Honorable Mention – Flash 405, February 2025: “Anchor”
Fiction


 

The mothers told your mother that you are a bad influence. They smell the smoke on your pleather jacket. They found your cigarette butts on the nature trail behind our church after the Sunday service, wedged between the slats of the small wooden bridge erected by the boy scouts over the brook. I try to tell my mother that you have no influence at all. How can you? You’re quiet. Each Sunday, you linger in the back of the sanctuary, as if you don’t want to be noticed, and yet, somehow, they always notice you. Notice us.

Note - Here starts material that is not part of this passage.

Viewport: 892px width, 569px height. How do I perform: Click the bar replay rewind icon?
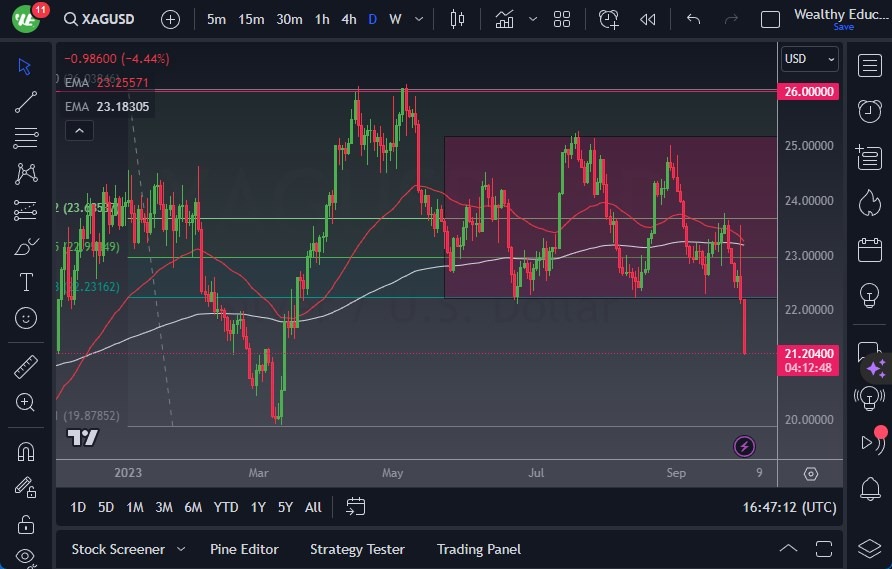click(648, 19)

I tell the mothers that we are just friends. Best friends. They don’t believe me. They saw us coming out of the woods, my hair all mussed, dead oak leaves clinging to your flannel. They don’t get it, because they know I’m a good Christian girl, but they think you will corrupt me. They don’t understand that I’m trying to teach you something better than drugs: that if you lie on your back on the bridge and just focus on the sky’s bright blue slashed by sharp sticks, everything else will fade away. They don’t understand that it’s my sanctuary, that it’s where I worship.

You don’t understand, either. You think I’m stupid. Sheltered is the word you use, but the connotation is the same.

From that bridge, with the sky caged in by oaks and maples and other trees I never learned how to identify, I believe that I will change you. You offer me a cigarette, and I say no, starting on the same rant. We’re young, our bodies are temples, my grandpa died of lung cancer, on and on. I believe that you will be better. I believe that I love you, and that you love me, and there are no ifs, ands, or sex about it. I breathe in the smoke you exhale, your face just inches from mine. I love the smell.

 

 


Judge’s Comments:
I was immediately sucked into this piece from the first sentence. I’m so fascinated by these characters, the complexity and ambiguity of this relationship between two young people from seemingly different worlds.

Abigail Mills (she/they) is a writer born and raised in Alexandria, Virginia. She is an MFA fiction student at George Mason University, where she specializes in realistic fiction focused on interpersonal relationships explored through voice-driven prose. Her work has appeared in Santa Clara Review and Volition.